I give so much respect for the Furries who saw us and knew we didn’t belong. Several people approached us and answered our questions and were so excited to tell us all about what they did and how the conference worked. They knew what they do is not generally accepted and were so eager to tell everyone about it.
The lesson I took from this is to not create a ‘normal’ and not to treat people differently if they don’t fit into your box. You never know when the tables could be turned and you don’t want those ‘weird’ kids to treat you badly just because you don’t fit into their ‘normal box’. I think this is a lesson for our broader community and can apply to so many things.

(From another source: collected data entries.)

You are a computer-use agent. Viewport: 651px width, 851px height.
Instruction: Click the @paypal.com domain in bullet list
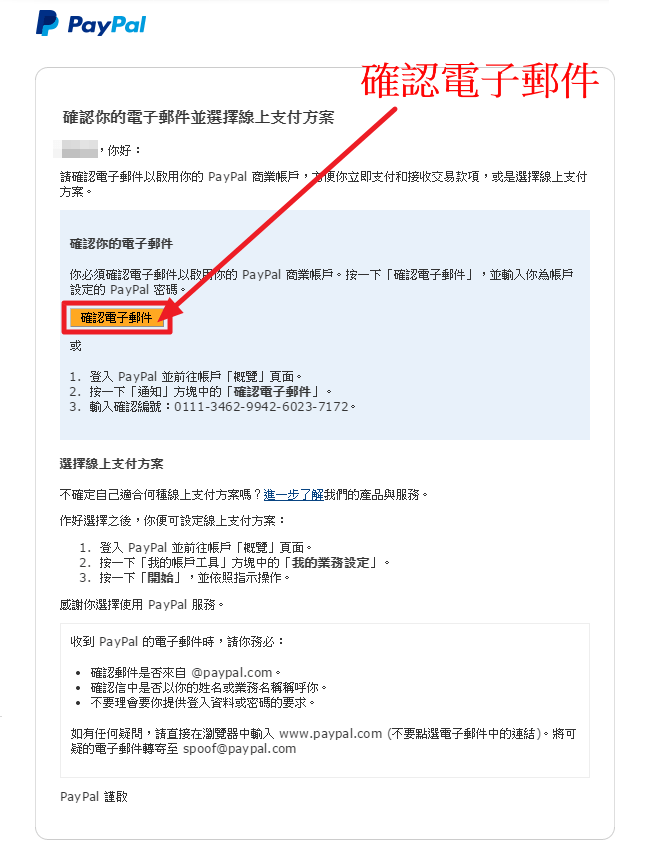pyautogui.click(x=232, y=673)
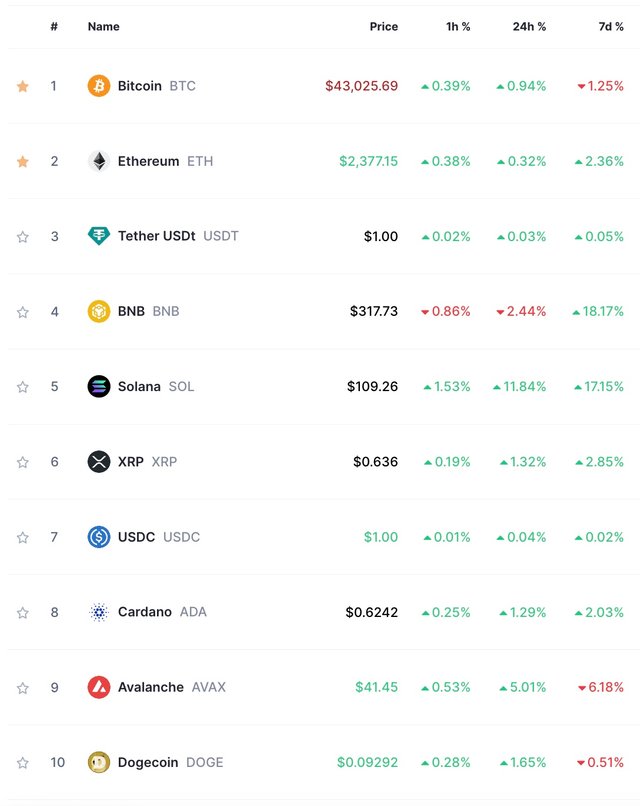Star Dogecoin to add to watchlist
Screen dimensions: 640x806
tap(23, 763)
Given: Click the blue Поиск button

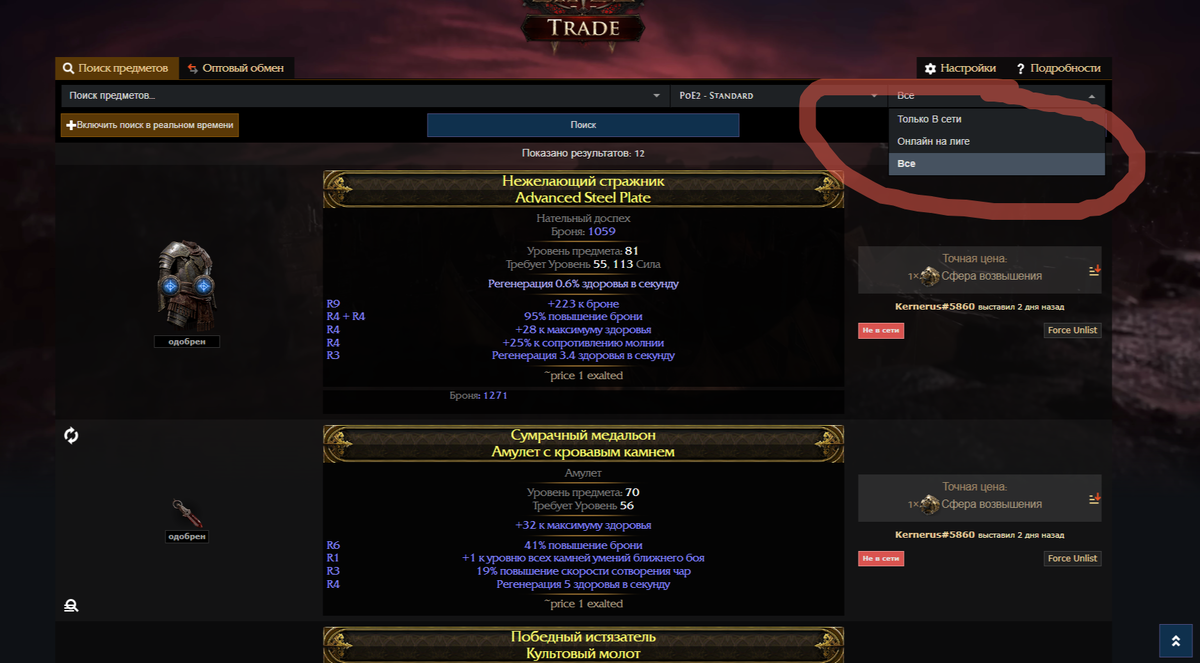Looking at the screenshot, I should [583, 125].
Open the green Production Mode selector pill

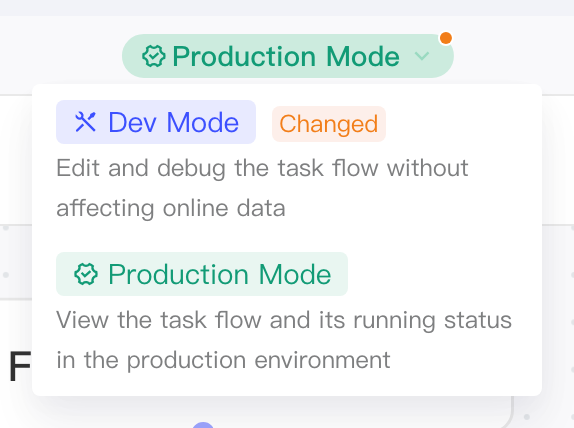tap(288, 56)
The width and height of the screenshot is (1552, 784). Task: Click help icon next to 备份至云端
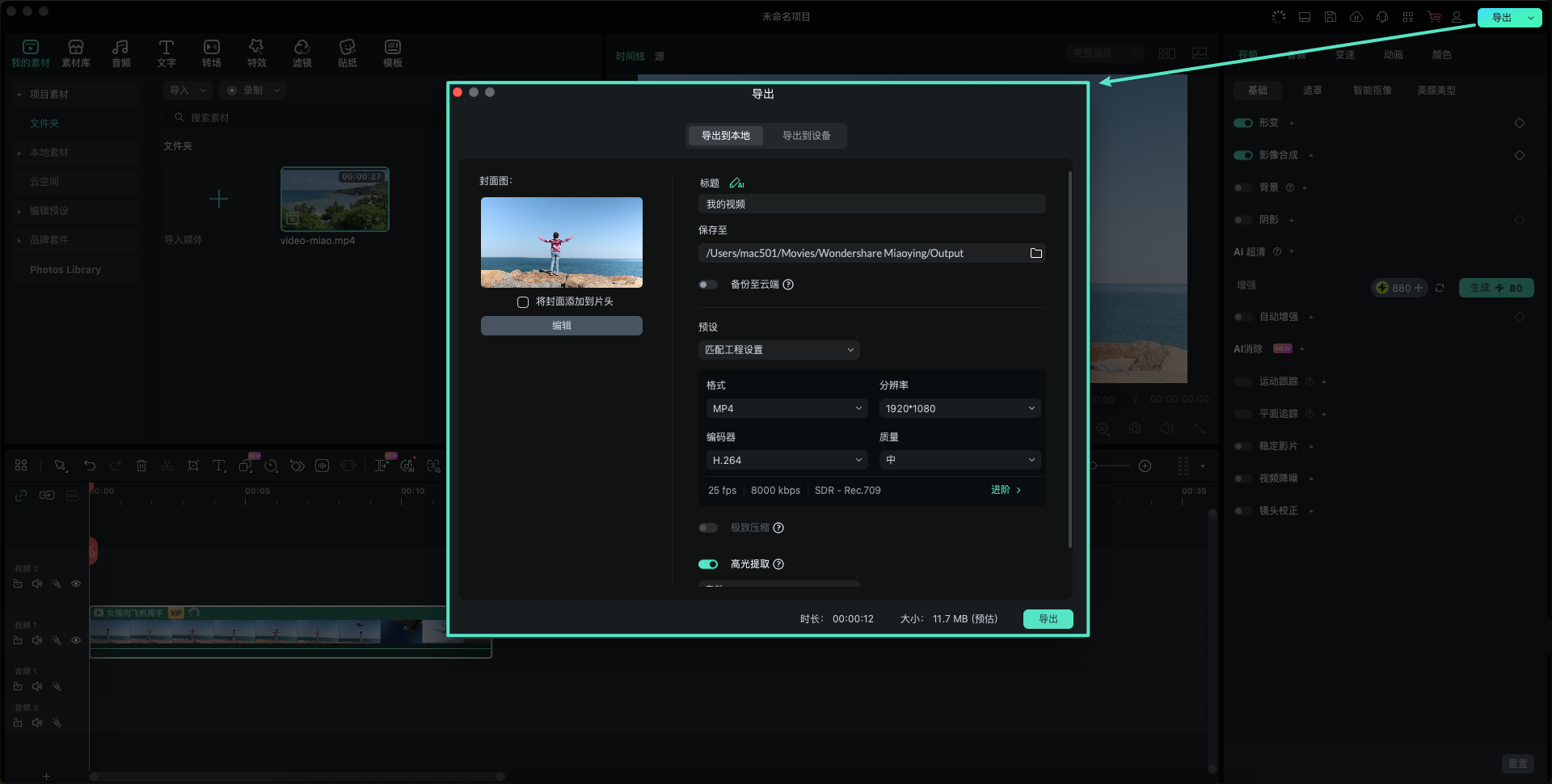(x=788, y=285)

We need to think about how we treat people who don’t do things or believe things exactly like we do. That Golden Rule that we all learned way back when applies to everything we do: Treat others the way you want to be treated. We take away rights of certain groups or don’t give them the respect they deserve merely because they don’t fit into what someone decided was the ‘right’ kind of ‘normal’. But, no one stops to think how it would feel to be treated thus, and the reaction that would get. I hate to use another cliché, but how would ‘normal’ people feel walking in someone else’s shoes? So just because someone wants to dress up like a tiger and play the piano (I saw it happen…in real life) or wants to marry someone who has the same kinds of body parts as they have, we have no right or reason to treat them differently. Food for thought: if one of those people who make fun of the Furries or tell gay people they can’t get married were treated the same way, would they just accept being treated as an outsider in society because someone else said they are?